## Task requirements:
Please copy the rainbow covenant passage from "Doug Bratt echoes" through "life and grace.", inclusive, and change "pretty picture" to "lovely sight".

## Provided passage:
God tells Noah, “This is the sign of the covenant I am making between me and you and every living creature with you, a covenant for all generations to come: I have set my rainbow in the clouds, and it will be the sign of the covenant between me and the earth. Whenever I bring clouds over the earth and the rainbow appears in the clouds, I will remember my covenant between me and you and all living creatures of every kind.” God takes all the action and responsibility of this covenant on himself, as well as all the consequences if God fails to live up to his promise.
The rainbow is a sign of punishment and renewal and grace. Isaiah 54 refers to this covenant as a covenant of peace, “In a surge of anger I hid my face from you for a moment, but with everlasting kindness I will have compassion on you,” says the Lord your Redeemer. “To me this is like the days of Noah, when I swore that the waters of Noah would never again cover the earth. So now I have sworn not to be angry with you, never to rebuke you again. Though the mountains be shaken and the hills be removed, yet my unfailing love for you will not be shaken nor my covenant of peace be removed,” says the Lord, who has compassion on you.” God tells Noah that every time he sees the rainbow he’ll remember his covenant. According to one physicist, George Millay, there are about 10,000 noticeable rainbows at any given time around the world. God has given us a sign that is always there; a constant reminder to God of his promise.
The rainbow’s a powerful symbol of how serious God is about this covenant. The rainbow’s not a pretty bow for a present, it’s a military image, a war bow aimed straight into heaven at God himself. God’s telling the world that if he fails to keep his covenant, he will pay the price for his failure, putting himself on the line, a formidable commitment to humanity and all life on earth, to life over death, to grace over vengeance. We see this commitment by God to us in Jesus Christ who did die for us, who took on all the responsibilities of all the covenants we have failed to live up to. Jesus paid the cost of the covenants on our behalf, allowing us to receive all the benefits of the covenant.
Stan Mast writes, “Immediately after speaking his commandments for new life in verses 1-7, God anchors the continuation of life on earth in a covenant, a covenant initiated and kept by God and God alone. Contrary to the universal belief of our day, the continued existence of life on our planet does not depend on human decisions and actions. Though we are responsible to live by God’s commandments, it is not finally up to us to make human history turn out right. If right living determines whether life continues on planet earth, may God help us, because we have demonstrated from the very beginning that we cannot do it. Ours is a legacy of chaos and rebellion and disobedience and death.”
Doug Bratt echoes this thought, “Noah’s drunkenness and his sons’ disrespect show that the thoughts of post-Flood peoples’ hearts remain quite evil…. So if the post-Flood future is up to people, God help us. We’re in a lot of trouble. Genesis’ stories, our history and the current world show that we will lie, rebel, kill and push our way into the future. God, however, responds by insisting, “I now establish my covenant with you and your descendants . . ..”
The rainbow is so much more than a pretty picture after the rain; it’s God’s way of reminding us of his commitment to us; to life and grace.

## Records shown:
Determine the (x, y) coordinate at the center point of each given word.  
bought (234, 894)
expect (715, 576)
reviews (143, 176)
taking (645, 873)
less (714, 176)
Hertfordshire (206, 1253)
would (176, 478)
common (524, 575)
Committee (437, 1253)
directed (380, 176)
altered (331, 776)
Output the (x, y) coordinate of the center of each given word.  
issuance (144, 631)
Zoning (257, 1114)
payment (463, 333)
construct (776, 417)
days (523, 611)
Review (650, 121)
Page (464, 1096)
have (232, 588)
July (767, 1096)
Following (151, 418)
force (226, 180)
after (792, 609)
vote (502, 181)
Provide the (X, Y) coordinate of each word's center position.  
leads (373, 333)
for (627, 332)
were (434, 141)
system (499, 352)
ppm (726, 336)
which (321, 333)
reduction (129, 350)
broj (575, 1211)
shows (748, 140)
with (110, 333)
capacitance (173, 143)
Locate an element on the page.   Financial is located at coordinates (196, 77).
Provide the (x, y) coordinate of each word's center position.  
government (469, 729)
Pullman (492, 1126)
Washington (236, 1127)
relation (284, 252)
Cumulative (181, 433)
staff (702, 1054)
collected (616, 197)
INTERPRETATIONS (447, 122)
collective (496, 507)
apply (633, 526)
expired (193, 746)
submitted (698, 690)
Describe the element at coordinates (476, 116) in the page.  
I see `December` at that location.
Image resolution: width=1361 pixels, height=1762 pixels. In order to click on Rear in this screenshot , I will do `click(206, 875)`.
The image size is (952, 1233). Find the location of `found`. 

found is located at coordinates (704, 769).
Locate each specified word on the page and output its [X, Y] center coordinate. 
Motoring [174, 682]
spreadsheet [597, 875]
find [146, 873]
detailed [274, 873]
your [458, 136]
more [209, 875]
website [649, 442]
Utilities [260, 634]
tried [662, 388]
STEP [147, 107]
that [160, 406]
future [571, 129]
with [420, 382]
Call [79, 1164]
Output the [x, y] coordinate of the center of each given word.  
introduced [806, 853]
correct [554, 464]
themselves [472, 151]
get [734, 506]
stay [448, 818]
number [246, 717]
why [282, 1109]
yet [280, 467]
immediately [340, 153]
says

## Expected output:
Doug Bratt echoes this thought, “Noah’s drunkenness and his sons’ disrespect show that the thoughts of post-Flood peoples’ hearts remain quite evil…. So if the post-Flood future is up to people, God help us. We’re in a lot of trouble. Genesis’ stories, our history and the current world show that we will lie, rebel, kill and push our way into the future. God, however, responds by insisting, “I now establish my covenant with you and your descendants . . ..”
The rainbow is so much more than a lovely sight after the rain; it’s God’s way of reminding us of his commitment to us; to life and grace.